Working more, earning less

Working more, earning less

by digby

With all the talk of inequality, this comment from Nick Hanauer strikes me as one of the more important insights:

If you’re in the American middle class—or what’s left of it—here’s how you probably feel. You feel like you’re struggling harder than your parents did, working longer hours than ever before, and yet falling further and further behind. The reason you feel this way is because most of you are—falling further behind, that is. Adjusted for inflation, average salaries have actually dropped since the early 1970s, while hours for full-time workers have steadily climbed.

Meanwhile, a handful of wealthy capitalists like me are growing wealthy beyond our parents’ wildest dreams, in large part because we’re able to take advantage of your misfortune.

So what’s changed since the 1960s and ’70s? Overtime pay, in part. Your parents got a lot of it, and you don’t.
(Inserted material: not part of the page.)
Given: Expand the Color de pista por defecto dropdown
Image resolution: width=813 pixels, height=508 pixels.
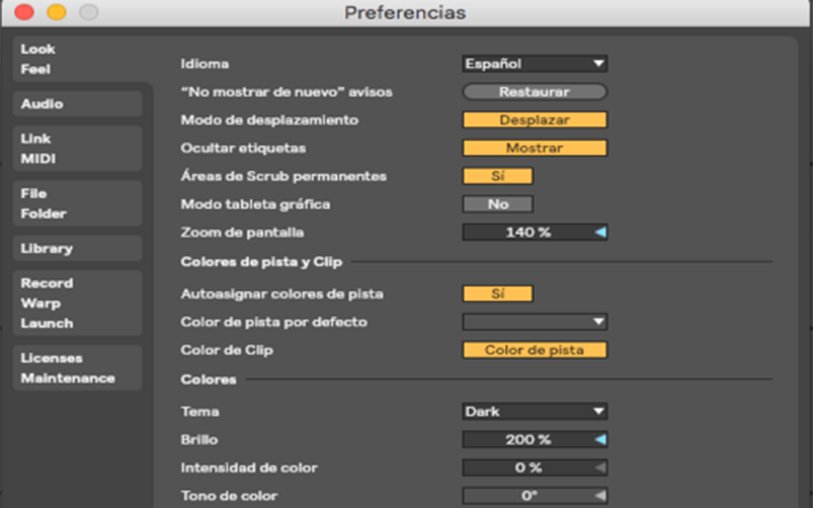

And it turns out that fair overtime standards are to the middle class what the minimum wage is to low-income workers: not everything, but an indispensable labor protection that is absolutely essential to creating a broad and thriving middle class. In 1975, more than 65 percent of salaried American workers earned time-and-a-half pay for every hour worked over 40 hours a week. Not because capitalists back then were more generous, but because it was the law. It still is the law, except that the value of the threshold for overtime pay—the salary level at which employers are required to pay overtime—has been allowed to erode to less than the poverty line for a family of four today. Only workers earning an annual income of under $23,660 qualify for mandatory overtime. You know many people like that? Probably not. By 2013, just 11 percent of salaried workers qualified for overtime pay, according to a report published by the Economic Policy Institute. And so business owners like me have been able to make the other 89 percent of you work unlimited overtime hours for no additional pay at all.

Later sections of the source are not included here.